Le Temps des Cerises, 2016

Par Denis Durand
Référendum sur le « Brexit », succès de l’extrême droite autrichienne à l’élection présidentielle, montée des nationalismes et des courants autoritaires, attitude indigne des États face à la tragédie des réfugiés, poursuite du bras de fer entre le gouvernement grec et ses créanciers… Europe, état d’urgence éclaire tout ce qu’il faut savoir sur les ressorts de la crise européenne.
Bruno Odent dispose de deux atouts décisifs : le talent de journaliste avec lequel il détaille avec une parfaite clarté une actualité foisonnante et complexe ; et sa connaissance approfondie de l’Allemagne.
Sur ce terrain, on pourra discuter le choix de la doctrine de l’« ordolibéralisme » comme clé d’interprétation du tour pris par la construction européenne ; on pourra être tenté de nuancer le diagnostic d’un abandon du modèle « banque-industrie » qui a fait la force de l’industrie allemande ; mais il est bien vrai que les choix décisifs pour l’ensemble de l’UE sont suspendus aux rapports de forces en Allemagne.

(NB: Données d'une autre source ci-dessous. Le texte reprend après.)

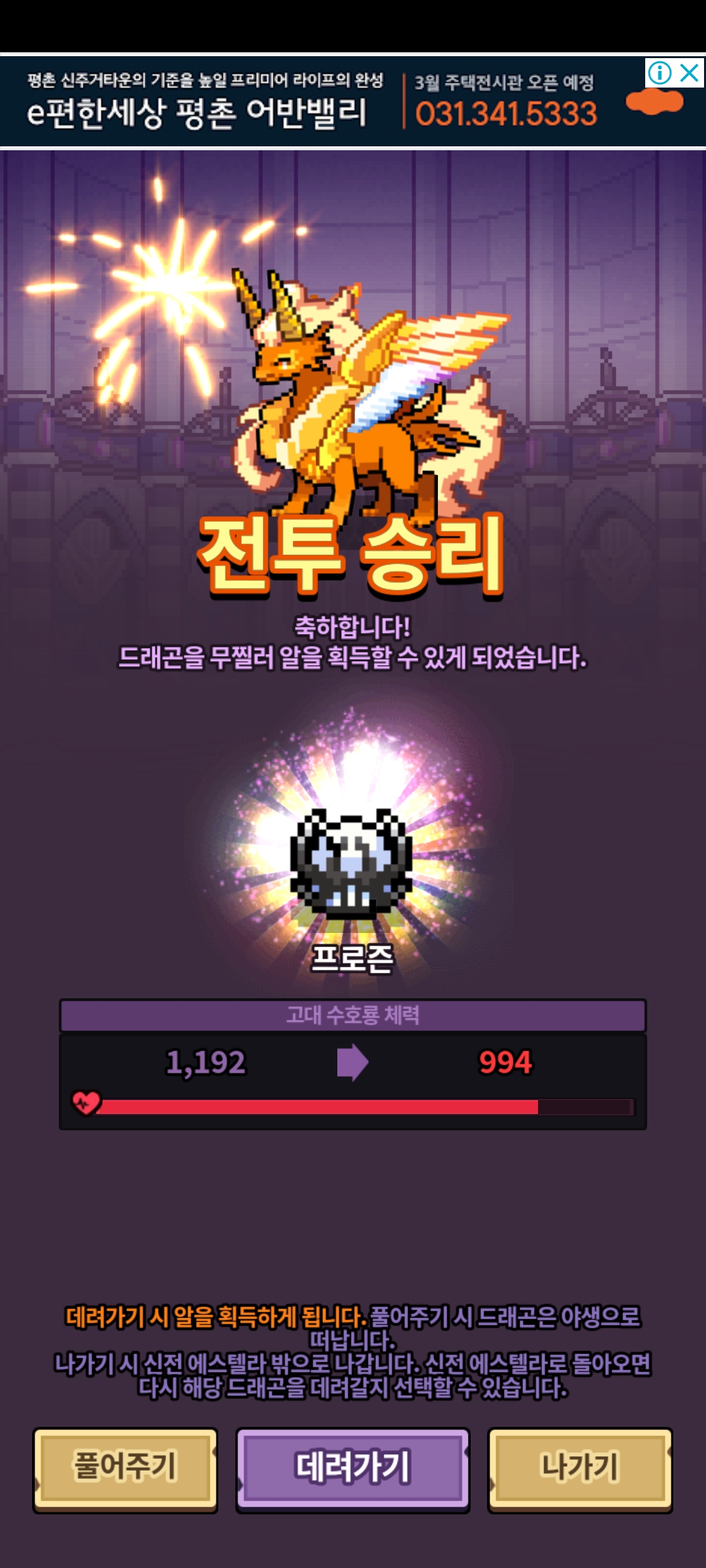706x1568 pixels.
Task: Close the ad banner with the X
Action: (690, 73)
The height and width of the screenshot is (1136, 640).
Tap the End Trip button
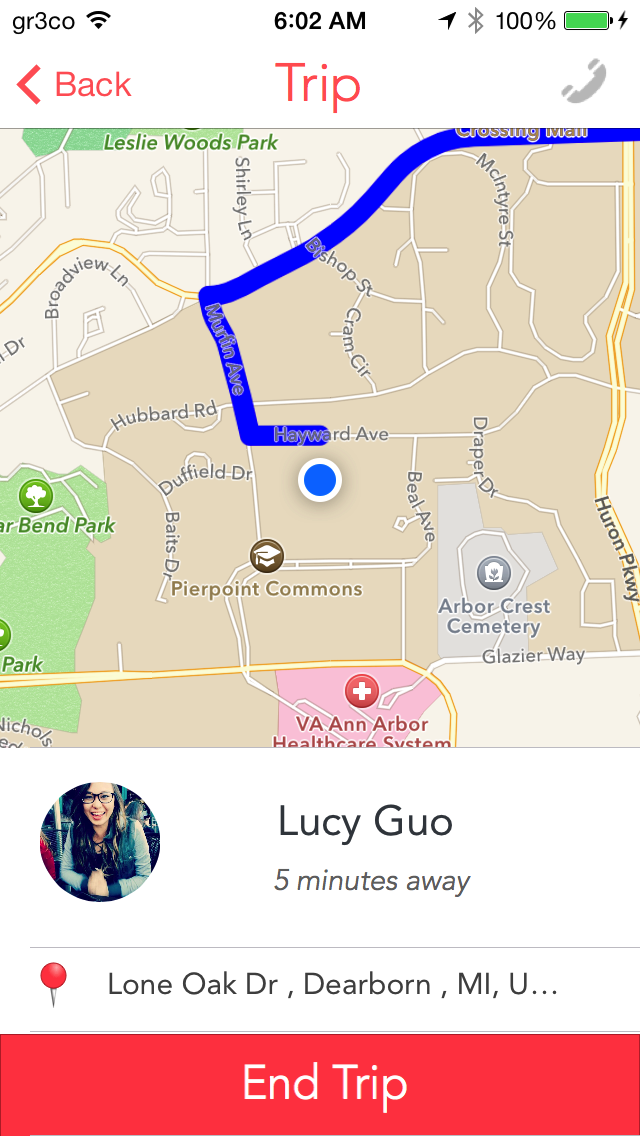[320, 1085]
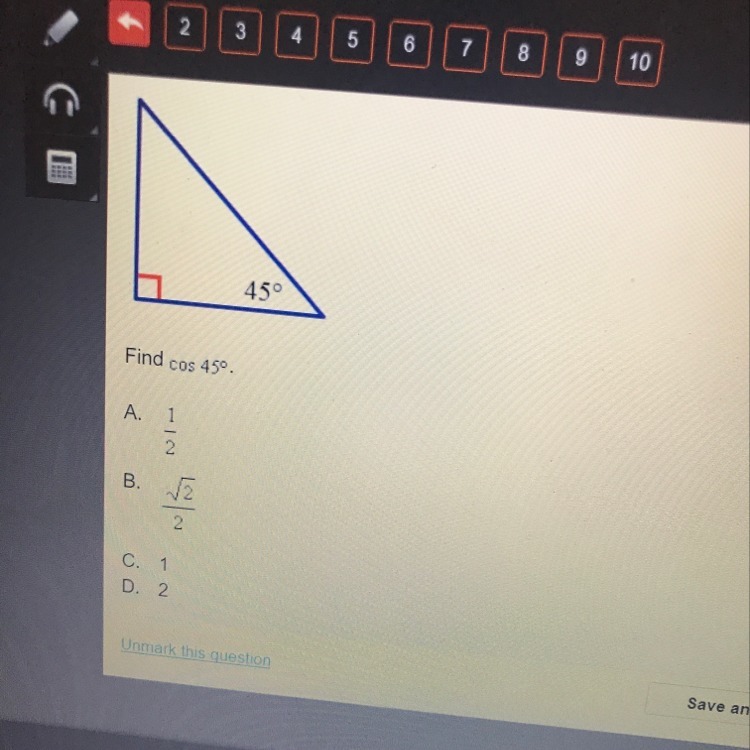Open question 9
The height and width of the screenshot is (750, 750).
point(581,58)
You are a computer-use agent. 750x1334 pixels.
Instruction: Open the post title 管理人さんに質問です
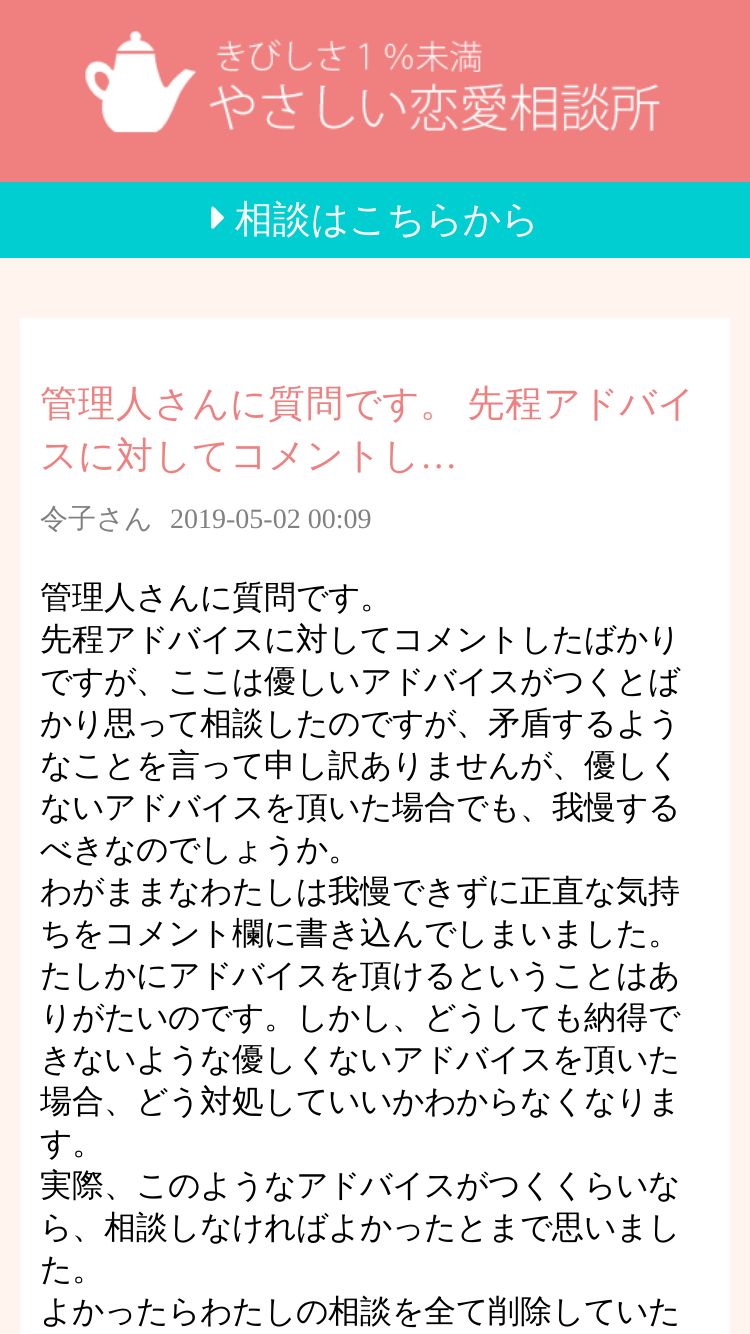tap(367, 431)
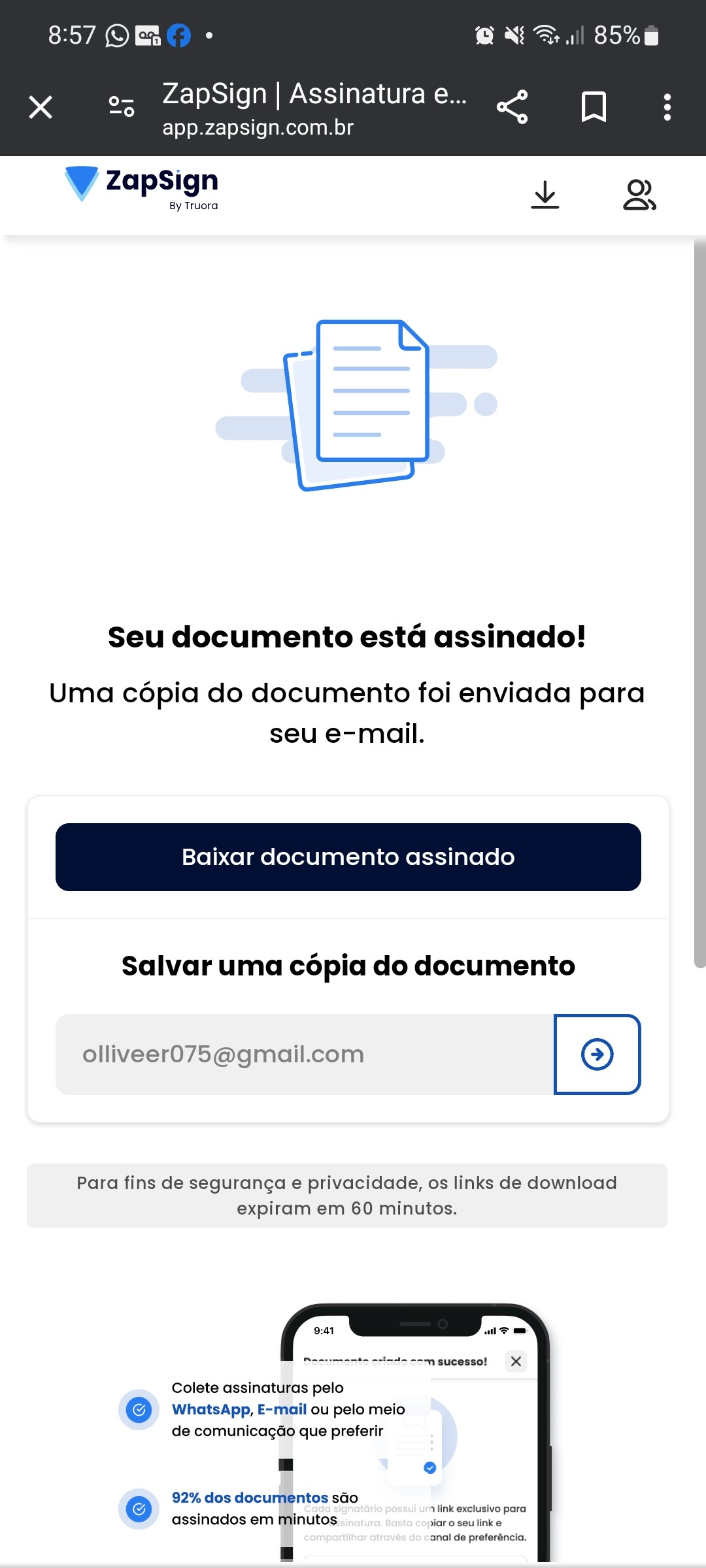Close the browser custom tab
The width and height of the screenshot is (706, 1568).
tap(41, 107)
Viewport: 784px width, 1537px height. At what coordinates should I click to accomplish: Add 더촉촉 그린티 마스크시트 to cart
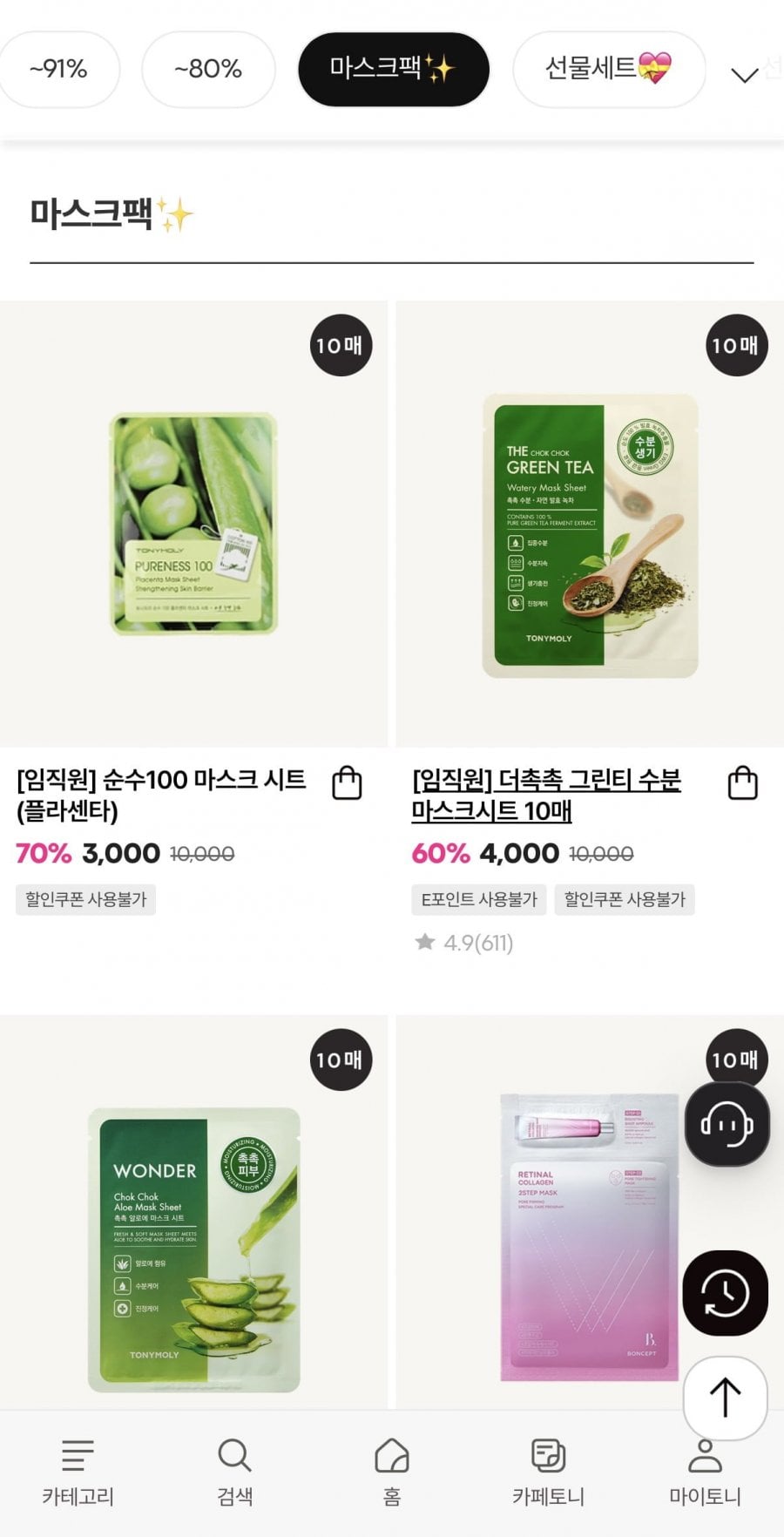point(742,782)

Bruno Odent revient ainsi sur les épisodes successifs de la crise grecque. Il rappelle de façon très documentée pourquoi le « Grexit », voulu par Wolfgang Schäuble, aurait été un désastre pour le peuple grec et pour la solidarité entre les peuples européens, mais il n’oublie pas que le gouvernement Tsipras, si inconfortable que soit sa position, fait partie d’un combat européen dans lequel il se trouve un peu moins seul depuis la montée de la gauche alternative en Espagne, la constitution d’une majorité parlementaire anti-austérité au Portugal et l’apparition de Jeremy Corbyn en Grande-Bretagne.
Bruno Odent s’attache donc à montrer par quelles voies les luttes sociales et politiques pourraient imposer une refondation de l’Union européenne, en agissant sur sa clé de voûte : le pouvoir monétaire de la BCE. Les euros qu’elle crée par centaines de milliards devraient être sélectivement orientés vers les investissements favorables à l’emploi, et ils devraient alimenter un Fonds de développement économique, social et environnemental pour les services publics. Bruno Odent signale combien les propositions du PCF dans ce domaine, celles qui figurent dans le programme du Front de gauche et du PGE, font écho aux prises de position du mouvement syndical allemand et à la campagne européenne « Quantitative Easing pour le peuple » qui est en train de prendre pied en France.
L’ouvrage devrait grandement intéresser les communistes au moment où les choix européens sont l’un des points en débat à leur congrès.